Philippine factories showed signs of further output improvement in April as purchasing managers’ optimism climbed to a five-month high, according to the latest report from market intelligence firm S&P Global.
S&P Global reported that the Philippine Purchasing Managers’ Index (PMI), a closely monitored gauge of manufacturing sector performance, rose to 52.2 in April from 50.9 in March.
The April posting was the highest PMI since the 52.7 recording in November of 2023.
The latest reading also continued to stay above the 50-mark that separates growth from contraction. It suggests that manufacturers are building their inventory in anticipation of greater market demand.
“A quicker rate of expansion was observed for new orders, which in turn triggered a renewed and solid rise in production. Additionally, business from overseas markets also expanded at a stronger rate,” S&P Global Market Intelligence economist Maryam Baluch said in a statement.

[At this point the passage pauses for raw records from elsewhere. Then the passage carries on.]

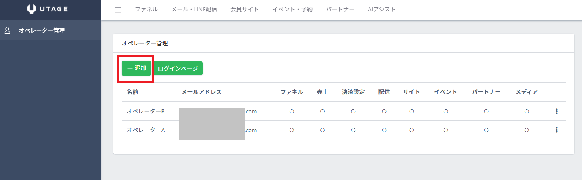Click the UTAGE logo in the header
Screen dimensions: 582x180
48,9
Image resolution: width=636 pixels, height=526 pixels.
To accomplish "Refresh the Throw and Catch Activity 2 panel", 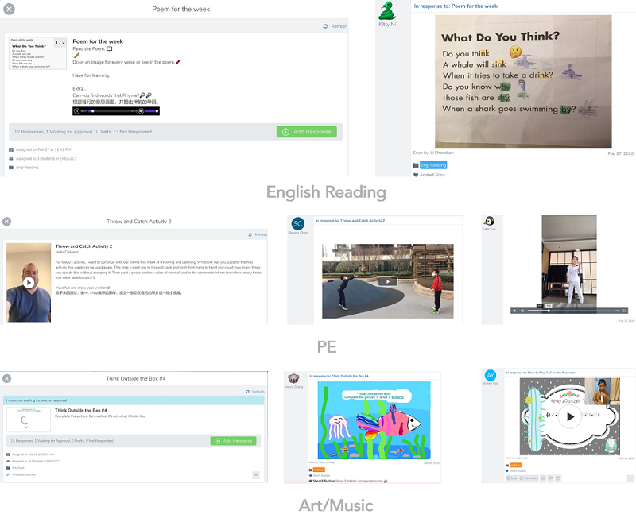I will point(257,234).
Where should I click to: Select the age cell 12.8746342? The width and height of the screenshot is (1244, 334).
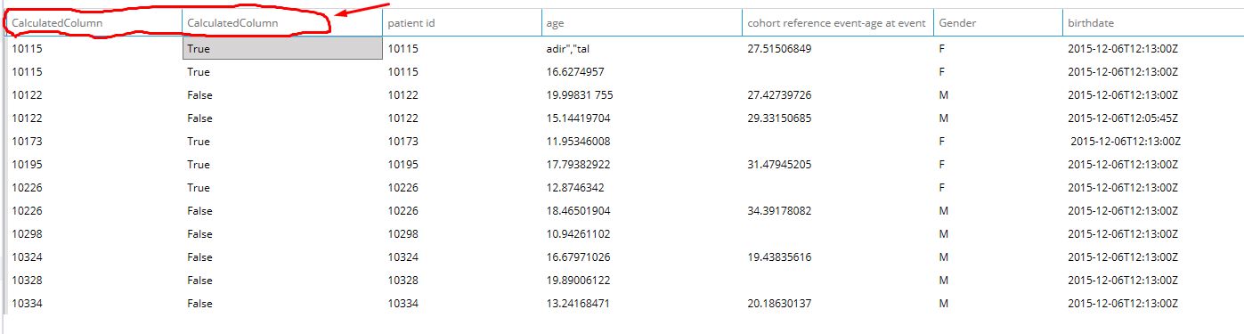(575, 188)
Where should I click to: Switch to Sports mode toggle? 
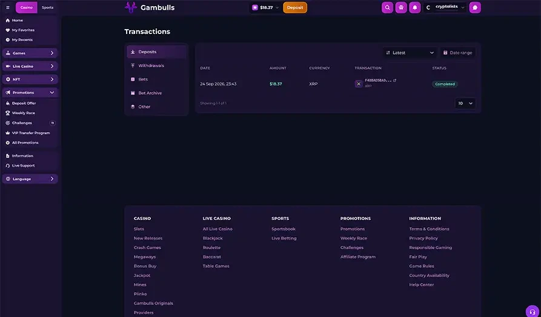click(x=47, y=7)
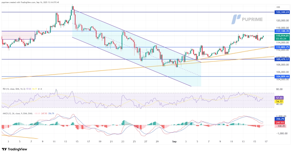Click date 23 on the time axis
Viewport: 292px width, 154px height.
[x=123, y=141]
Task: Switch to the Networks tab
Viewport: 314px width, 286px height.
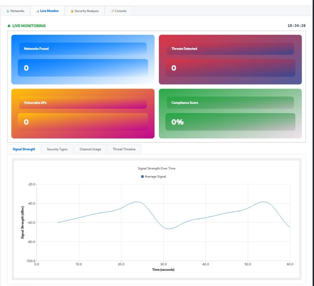Action: 16,11
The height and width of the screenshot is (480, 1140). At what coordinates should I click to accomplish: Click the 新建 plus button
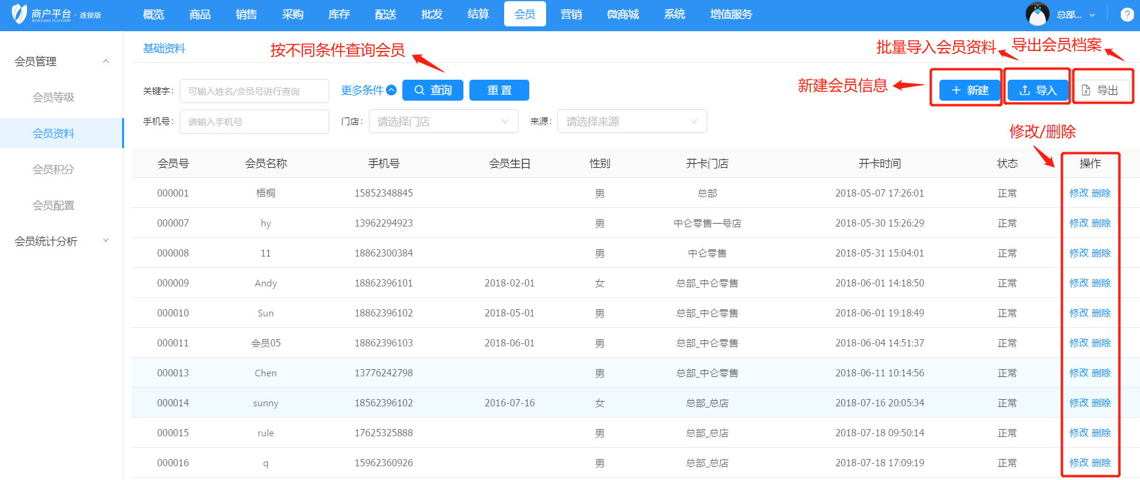tap(969, 90)
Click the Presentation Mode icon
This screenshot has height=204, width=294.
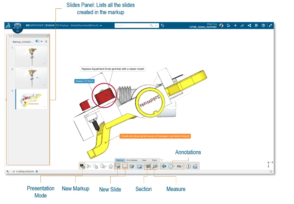pos(83,166)
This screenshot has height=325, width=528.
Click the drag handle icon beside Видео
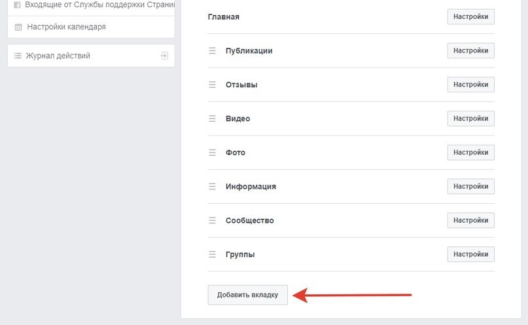click(212, 119)
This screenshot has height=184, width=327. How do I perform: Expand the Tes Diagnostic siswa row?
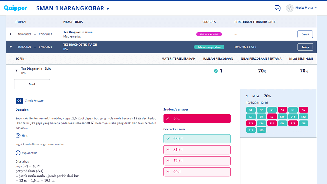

“With production requirements rising, hiring and purchasing activity remained in growth territory,” she added.
Baluch also noted that stock-building was becoming more widespread in anticipation of greater future output.
Further, she noted that price data indicated a relatively subdued inflationary environment, which could boost growth in the coming months as firms would be able to price more competitively.
The report also suggested that the busier work pipeline supported the growth in goods production, highlighting that the rate of expansion was the most pronounced in four months and was solid overall.
It added that the upturn in demand also supported the increased efforts to raise hiring, noting that employment growth in the manufacturing sector has continued for the third consecutive month.
Despite the greater workforce numbers, the report said that the accelerated growth also exerted pressure on the capacity, leaving some firms struggling with completing the work at hand.
Because of this trend, the report said that the latest rate of backlog depletion was “marginal overall,” and that it was also the weakest since August of last year.